- _Excerpt_:
/---
Monday, November 18, 2013

Fasting & Social Justice

When I think of a day of fasting, I often equate it with doing nothing but sitting home and praying.  Praying is important (and I get that it goes hand in hand with fasting), but when I just pray, my mind goes straight to the food in my cupboards, and I want to go eat something.  When my mind starts thinking food, my stomach is alerted to wanting something substantial, and it starts growling.  The Lord NEVER MEANT for us to sit around and do nothing.  In Matthew 6:16-18, when Jesus talked about fasting, he assumed we’d still be with people, so he instructed us not to put on a gloomy face (in order to be seen by others as fasting).  Not only did Jesus assume we’d fast, and pray, but he assumed we’d be doing something significant on the day of our fast…  What?
\---
[Records drawn from a data source]
/---
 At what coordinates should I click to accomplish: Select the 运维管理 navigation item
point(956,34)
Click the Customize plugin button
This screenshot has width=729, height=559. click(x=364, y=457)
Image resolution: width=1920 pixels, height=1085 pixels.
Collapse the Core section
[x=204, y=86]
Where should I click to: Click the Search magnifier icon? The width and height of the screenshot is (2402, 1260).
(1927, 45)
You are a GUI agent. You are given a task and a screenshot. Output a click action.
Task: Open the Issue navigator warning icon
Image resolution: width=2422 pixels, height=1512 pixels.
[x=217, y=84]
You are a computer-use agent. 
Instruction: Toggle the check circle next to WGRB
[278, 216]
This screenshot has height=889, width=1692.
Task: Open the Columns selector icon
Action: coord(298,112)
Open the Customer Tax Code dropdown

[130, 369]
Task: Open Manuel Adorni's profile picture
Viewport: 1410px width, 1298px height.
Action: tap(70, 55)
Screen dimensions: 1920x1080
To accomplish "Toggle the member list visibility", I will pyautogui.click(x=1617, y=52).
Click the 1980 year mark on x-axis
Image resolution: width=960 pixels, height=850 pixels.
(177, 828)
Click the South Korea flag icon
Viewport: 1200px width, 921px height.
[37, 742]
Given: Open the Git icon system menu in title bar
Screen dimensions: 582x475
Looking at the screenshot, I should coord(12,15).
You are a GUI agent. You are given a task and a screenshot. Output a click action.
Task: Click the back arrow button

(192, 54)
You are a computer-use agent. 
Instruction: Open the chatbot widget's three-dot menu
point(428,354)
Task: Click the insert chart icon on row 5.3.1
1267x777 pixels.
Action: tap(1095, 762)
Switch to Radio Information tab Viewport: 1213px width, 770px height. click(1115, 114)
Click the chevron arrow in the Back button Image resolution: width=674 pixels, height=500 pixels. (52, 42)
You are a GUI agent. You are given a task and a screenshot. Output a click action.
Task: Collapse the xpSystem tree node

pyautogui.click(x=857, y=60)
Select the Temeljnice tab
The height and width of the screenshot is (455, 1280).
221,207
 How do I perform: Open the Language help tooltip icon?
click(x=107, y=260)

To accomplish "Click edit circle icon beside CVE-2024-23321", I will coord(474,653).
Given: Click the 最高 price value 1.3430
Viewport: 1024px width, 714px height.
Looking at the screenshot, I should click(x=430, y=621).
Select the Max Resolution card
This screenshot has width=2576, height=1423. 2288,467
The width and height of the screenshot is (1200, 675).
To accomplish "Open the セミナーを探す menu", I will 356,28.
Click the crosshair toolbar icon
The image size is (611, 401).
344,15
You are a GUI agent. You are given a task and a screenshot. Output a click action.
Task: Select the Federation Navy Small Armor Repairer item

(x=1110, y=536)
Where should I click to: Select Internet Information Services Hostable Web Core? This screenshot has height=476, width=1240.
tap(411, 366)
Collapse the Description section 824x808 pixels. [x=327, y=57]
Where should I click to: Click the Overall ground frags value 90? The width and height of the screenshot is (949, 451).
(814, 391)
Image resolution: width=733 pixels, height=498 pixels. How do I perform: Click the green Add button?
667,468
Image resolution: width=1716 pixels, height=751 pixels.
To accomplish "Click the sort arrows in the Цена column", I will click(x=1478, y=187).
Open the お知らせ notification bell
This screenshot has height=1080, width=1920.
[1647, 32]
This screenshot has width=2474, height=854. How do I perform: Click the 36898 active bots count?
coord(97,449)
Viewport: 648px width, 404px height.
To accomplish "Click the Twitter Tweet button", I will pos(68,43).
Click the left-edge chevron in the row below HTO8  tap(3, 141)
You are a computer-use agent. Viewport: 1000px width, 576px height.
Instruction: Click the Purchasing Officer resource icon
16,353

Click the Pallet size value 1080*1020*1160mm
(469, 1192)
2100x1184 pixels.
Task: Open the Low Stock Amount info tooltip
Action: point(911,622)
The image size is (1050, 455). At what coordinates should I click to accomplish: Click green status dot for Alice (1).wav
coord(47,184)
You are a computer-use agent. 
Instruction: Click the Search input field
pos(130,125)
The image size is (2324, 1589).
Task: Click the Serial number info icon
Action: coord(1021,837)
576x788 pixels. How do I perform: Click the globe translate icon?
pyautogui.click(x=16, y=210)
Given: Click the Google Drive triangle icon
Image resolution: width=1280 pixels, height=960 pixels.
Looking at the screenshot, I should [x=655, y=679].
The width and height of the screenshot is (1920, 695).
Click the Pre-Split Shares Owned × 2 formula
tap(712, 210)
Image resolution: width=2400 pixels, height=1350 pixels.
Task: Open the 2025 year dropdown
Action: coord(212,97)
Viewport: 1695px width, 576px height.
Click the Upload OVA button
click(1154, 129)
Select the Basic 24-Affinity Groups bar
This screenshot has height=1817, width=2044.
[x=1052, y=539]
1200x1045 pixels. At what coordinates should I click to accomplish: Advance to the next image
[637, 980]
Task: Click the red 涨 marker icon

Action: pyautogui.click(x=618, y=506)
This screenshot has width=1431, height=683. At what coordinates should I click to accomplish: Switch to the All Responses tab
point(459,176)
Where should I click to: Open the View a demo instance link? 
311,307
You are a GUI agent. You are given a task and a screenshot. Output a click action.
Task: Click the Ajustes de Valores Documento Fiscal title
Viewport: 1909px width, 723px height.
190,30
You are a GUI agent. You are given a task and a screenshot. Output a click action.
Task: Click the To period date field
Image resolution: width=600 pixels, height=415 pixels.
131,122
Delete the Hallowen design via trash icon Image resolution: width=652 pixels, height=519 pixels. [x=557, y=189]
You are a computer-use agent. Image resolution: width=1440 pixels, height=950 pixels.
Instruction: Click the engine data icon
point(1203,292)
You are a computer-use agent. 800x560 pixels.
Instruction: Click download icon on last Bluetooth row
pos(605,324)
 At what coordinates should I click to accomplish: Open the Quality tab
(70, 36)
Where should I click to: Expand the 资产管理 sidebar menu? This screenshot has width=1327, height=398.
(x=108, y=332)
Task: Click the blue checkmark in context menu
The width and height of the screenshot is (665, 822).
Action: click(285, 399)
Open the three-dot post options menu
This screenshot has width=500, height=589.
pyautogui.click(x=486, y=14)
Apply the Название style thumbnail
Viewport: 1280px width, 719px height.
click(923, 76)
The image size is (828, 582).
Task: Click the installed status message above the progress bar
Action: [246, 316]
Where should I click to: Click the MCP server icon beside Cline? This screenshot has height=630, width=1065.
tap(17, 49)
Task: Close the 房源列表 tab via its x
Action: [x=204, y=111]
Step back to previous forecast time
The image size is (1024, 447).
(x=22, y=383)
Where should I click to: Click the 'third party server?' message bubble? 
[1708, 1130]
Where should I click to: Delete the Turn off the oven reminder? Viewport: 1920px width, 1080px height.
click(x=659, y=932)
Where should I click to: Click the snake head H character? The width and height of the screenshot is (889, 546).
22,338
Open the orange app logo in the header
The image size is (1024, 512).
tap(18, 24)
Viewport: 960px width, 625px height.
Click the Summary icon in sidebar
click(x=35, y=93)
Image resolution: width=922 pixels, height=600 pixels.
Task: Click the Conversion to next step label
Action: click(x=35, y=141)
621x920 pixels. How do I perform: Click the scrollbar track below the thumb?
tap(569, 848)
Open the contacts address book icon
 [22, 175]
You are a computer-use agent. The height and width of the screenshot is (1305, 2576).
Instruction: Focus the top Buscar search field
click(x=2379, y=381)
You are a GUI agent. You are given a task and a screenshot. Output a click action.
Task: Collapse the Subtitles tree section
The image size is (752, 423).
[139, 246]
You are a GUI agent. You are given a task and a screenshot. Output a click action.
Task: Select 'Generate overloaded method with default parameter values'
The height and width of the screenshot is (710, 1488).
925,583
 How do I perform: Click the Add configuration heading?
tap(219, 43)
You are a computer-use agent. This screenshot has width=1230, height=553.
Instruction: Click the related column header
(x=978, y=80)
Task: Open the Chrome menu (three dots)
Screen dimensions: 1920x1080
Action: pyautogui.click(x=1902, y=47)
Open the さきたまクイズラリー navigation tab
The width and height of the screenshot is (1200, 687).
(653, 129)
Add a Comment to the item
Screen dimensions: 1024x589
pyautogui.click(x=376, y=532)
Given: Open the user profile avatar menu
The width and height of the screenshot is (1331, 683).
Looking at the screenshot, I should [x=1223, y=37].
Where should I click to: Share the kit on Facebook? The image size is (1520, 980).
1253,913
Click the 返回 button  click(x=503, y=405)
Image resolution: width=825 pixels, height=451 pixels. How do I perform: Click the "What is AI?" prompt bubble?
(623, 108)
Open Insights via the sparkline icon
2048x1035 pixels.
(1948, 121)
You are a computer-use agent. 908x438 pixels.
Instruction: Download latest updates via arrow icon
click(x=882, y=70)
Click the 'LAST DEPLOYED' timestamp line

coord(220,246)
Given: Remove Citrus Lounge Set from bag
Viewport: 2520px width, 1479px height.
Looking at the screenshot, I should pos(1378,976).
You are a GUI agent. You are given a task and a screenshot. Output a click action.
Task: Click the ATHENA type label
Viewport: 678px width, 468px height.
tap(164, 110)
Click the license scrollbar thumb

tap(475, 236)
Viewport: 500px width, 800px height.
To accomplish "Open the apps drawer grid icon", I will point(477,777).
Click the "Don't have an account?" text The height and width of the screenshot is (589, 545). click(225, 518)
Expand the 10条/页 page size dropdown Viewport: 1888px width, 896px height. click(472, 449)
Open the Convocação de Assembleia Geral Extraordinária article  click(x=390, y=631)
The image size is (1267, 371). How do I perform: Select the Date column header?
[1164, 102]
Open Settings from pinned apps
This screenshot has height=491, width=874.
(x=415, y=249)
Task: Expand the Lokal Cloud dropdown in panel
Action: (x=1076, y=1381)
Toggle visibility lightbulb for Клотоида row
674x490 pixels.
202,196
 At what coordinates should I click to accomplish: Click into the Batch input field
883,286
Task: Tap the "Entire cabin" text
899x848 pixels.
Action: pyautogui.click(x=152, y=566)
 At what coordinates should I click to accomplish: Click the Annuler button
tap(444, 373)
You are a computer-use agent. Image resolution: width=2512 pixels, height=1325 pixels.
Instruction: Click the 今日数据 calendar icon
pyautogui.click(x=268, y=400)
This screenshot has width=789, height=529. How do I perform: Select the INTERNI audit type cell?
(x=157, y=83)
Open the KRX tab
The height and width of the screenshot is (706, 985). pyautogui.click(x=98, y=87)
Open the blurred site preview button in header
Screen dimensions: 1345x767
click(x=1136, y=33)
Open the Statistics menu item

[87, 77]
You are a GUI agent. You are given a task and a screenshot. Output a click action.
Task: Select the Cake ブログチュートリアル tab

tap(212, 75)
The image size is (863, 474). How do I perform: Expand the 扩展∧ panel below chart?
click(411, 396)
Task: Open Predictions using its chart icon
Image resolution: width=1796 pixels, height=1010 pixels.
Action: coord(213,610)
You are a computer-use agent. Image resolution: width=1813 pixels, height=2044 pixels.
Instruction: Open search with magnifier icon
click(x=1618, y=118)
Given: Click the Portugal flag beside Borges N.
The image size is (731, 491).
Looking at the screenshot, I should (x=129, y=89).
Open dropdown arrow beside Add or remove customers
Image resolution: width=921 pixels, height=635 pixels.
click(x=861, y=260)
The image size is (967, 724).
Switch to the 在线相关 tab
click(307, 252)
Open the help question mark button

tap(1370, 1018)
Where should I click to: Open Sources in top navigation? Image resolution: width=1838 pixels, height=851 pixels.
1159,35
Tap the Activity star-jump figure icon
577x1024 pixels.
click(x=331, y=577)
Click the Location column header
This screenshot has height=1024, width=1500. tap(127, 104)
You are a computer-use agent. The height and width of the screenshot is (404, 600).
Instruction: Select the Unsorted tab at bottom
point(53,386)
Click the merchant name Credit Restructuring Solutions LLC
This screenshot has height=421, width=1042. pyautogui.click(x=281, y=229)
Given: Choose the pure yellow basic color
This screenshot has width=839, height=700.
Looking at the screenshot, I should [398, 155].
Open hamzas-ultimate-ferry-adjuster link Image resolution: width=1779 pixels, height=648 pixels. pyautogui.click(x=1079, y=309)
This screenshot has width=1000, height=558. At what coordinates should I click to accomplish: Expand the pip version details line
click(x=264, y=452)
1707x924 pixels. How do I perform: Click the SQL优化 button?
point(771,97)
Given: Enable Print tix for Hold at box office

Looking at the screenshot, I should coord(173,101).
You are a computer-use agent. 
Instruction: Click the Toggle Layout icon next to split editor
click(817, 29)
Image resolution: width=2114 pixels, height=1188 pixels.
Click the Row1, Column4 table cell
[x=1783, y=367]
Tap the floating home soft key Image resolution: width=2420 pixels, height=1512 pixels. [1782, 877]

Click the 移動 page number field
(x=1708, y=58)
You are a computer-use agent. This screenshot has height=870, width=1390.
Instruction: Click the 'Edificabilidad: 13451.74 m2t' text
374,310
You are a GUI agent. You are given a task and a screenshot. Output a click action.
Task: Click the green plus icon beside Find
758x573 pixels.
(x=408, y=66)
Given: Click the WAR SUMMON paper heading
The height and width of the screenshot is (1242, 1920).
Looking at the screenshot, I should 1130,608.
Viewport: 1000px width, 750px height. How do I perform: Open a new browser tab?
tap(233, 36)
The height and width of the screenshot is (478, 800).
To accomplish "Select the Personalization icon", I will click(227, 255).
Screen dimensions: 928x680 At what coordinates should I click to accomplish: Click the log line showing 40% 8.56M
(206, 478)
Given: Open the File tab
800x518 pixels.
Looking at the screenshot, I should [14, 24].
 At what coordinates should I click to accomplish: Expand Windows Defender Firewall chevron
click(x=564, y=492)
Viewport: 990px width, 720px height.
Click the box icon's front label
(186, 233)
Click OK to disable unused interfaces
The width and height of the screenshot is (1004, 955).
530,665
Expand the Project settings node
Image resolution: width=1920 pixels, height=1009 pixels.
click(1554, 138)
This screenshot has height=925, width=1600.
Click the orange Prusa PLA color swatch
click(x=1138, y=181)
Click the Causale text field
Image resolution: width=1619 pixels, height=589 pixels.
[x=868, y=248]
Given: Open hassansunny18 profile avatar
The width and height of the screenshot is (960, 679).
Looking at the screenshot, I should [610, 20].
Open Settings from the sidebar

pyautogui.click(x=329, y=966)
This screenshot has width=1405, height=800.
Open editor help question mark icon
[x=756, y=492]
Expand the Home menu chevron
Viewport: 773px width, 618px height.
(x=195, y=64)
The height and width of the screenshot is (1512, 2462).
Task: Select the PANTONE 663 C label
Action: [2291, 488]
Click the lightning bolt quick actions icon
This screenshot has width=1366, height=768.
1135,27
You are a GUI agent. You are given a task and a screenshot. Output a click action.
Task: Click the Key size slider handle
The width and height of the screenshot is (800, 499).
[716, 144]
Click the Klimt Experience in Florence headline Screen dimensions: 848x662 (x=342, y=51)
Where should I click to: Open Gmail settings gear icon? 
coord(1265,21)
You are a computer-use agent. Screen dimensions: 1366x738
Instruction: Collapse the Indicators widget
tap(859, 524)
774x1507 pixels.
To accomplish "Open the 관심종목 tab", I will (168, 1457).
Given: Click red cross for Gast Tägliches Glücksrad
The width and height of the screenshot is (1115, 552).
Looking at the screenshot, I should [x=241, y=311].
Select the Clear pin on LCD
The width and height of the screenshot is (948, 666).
\---
- _Instruction_:
Continue the blog post on fasting and social justice from the point where it stops. These lines have no connection to the post on fasting.

- _Answer to the exercise_:
I went back and read Isaiah 58, focusing on verses 6-12.  God leaves nothing to the imagination, and certainly, no reason to wonder or be confused.  In verse 6, he starts off with a question, “Is this not the fast which I choose…?”  Then, he explains.  The next six verses are all about what we would call “social justice.”  Our God is a God of one-anothering.  When we fast, we aren’t supposed to turn inward, sit idly around, and do nothing.  When we fast, we are supposed to be about other people.  We are to practice righteousness, by being service oriented, and loving on others. 

I’ll be honest here.  When I think of social justice, I think enablement.  Too often I go to that place of skepticism where doing for others means taking care of them in such a way that I shoulder responsibility for them instead of giving the kind of care that helps them do better, be better, and own their own responsibility.  It’s just MY opinion that sometimes we, as a nation, and, yes, as believers have mixed up the difference between taking care and giving care.  There is a difference!  One makes me feel responsible "to fix"someone's life, and will wear me out.  The other gives encouragement and direction that provides enough care to help someone move forward of their own accord, and no one wears out.  I don’t think attempting to fix anything for someone else is pleasing to the Lord, especially if it leads to exhaustion.  We need to maintain enough energy to keep-on-keeping-on for Kingdom’s sake.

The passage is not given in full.